For sample size calculation, the incidence of 36.1% of ADRs reported by Dalvi et al. was considered [31]. It was assumed that the incidence of ADRs in our study population was 13%. Considering a confidence level of 95%, a significance level of 5%, and a minimum power of 80%, a sample size of 245 subjects would be sufficient. The Hardy–Weinberg equilibrium (HWE) was estimated for all genetic polymorphisms by comparing their genotype frequencies. The associations were assessed using χ2 and exact Fisher tests in genetic models (codominant, dominant, overdominant, and recessive) and were validated by logistic regression analysis. The odds ratio was calculated with a 95% confidence interval (95% CI). The P values were two-tailed and adjusted by Bonferroni correction (Pc). Next, to exclude spurious association the Benjamini–Hochberg test was used for multiple test correction [32]. Pairwise linkage disequilibrium (LD, D′) analysis between polymorphisms and haplotype reconstruction were performed. The associations between haplotypes and ADRs were determined by the Exact Fisher test. The HWE and haplotype reconstructions were performed using SNPstats software (https://www.snpstats.net/start.htm). The association analysis was conducted with SPSS software V.25 (IBM Corp., NY, USA). P values < 0.05 were considered statistically significant.

Results

Table 1 depicts the basic characteristics of the group of 310 patients who were suspected to have a pandemic influenza virus A/H1N1 infection. Of the samples, 56% were from females, and 44% were from males. No significant differences were found between the ages of the female and male patients. The proportions of hospitalised female and male patients were similar (42% and 44%, respectively), and only five patients died (two females and three males). The patients’ common clinical features (>70% of patients) were fever, cough, and the sudden onset of symptoms and headache. The majority of patients presented rhinorrhoea, prostration, shaking chills, myalgia, arthralgia, and odynophagia (Table 2). Of the total group, 130 (42%) tested positive for influenza A/H1N1, 11 (3.5%) were positive for seasonal influenza, and 169 (54.5%) were negative for influenza. The aetiological agent for patients with negative samples remained unknown. All patients were treated with oseltamivir at 75 mg/kg/day for at least 5 days, and the signs and symptoms that were provoked by oseltamivir were recorded. Only 38 patients presented ADRs to oseltamivir (Table 3), although some cases counted more than one adverse event in a given subject. Serious effects such as depression and anxiety were observed in three (0.9%) patients, but no seizures or hallucination effects were reported (Table 3). Thirty-one patients (10%) manifested gastritis, and six patients (1.9%) manifested hypersensitivity.

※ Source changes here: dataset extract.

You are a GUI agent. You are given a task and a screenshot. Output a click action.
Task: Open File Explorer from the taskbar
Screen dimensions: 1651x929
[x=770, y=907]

Table 1 Characteristics of the Mexican patients with acute respiratory diseases included in this study.
Table 2 Clinical features of the Mexican patients with acute respiratory diseases (N = 310).
Table 3 Adverse drug reactions associated with oseltamivir administration in Mexican patients (N = 310).

For the genetic tests, the polymorphisms rs2297322 of the SLC15A1 gene, rs2032582 (G/A) of the ABCB1 gene, and rs2307243 of the CES1 gene were found to be in Hardy–Weinberg disequilibrium (P < 0.05). Therefore, only ABCB1-rs3789243, ABCB1-rs1128503, ABCB1-rs2032582 (G/T), ABCB1-rs2032582 (A/T), ABCB1-rs1045642, CES1-rs71647871, and NEU2-rs2233385 were included in subsequent analysis. Table 4 depicts the genotypes. A χ2 analysis was performed to establish whether the identified variants explain the ADRs observed in the Mexican population. Only rs1045642 of ABCB1 gene (C3435T) was found to be significantly associated with ADRs (P = 0.031) under the codominant model (Table 4). Then, the polymorphism ABCB1-rs1045642 was subjected to logistic regression analysis for each ADR observed, and a trend of association was found between this SNP and gastritis (P = 0.057) under the codominant model, but it was significantly associated under the recessive model. Allele C is a protective factor (OR: 0.395, P = 0.017), and allele T had an increased risk of gastritis (OR: 2.532, Table 5).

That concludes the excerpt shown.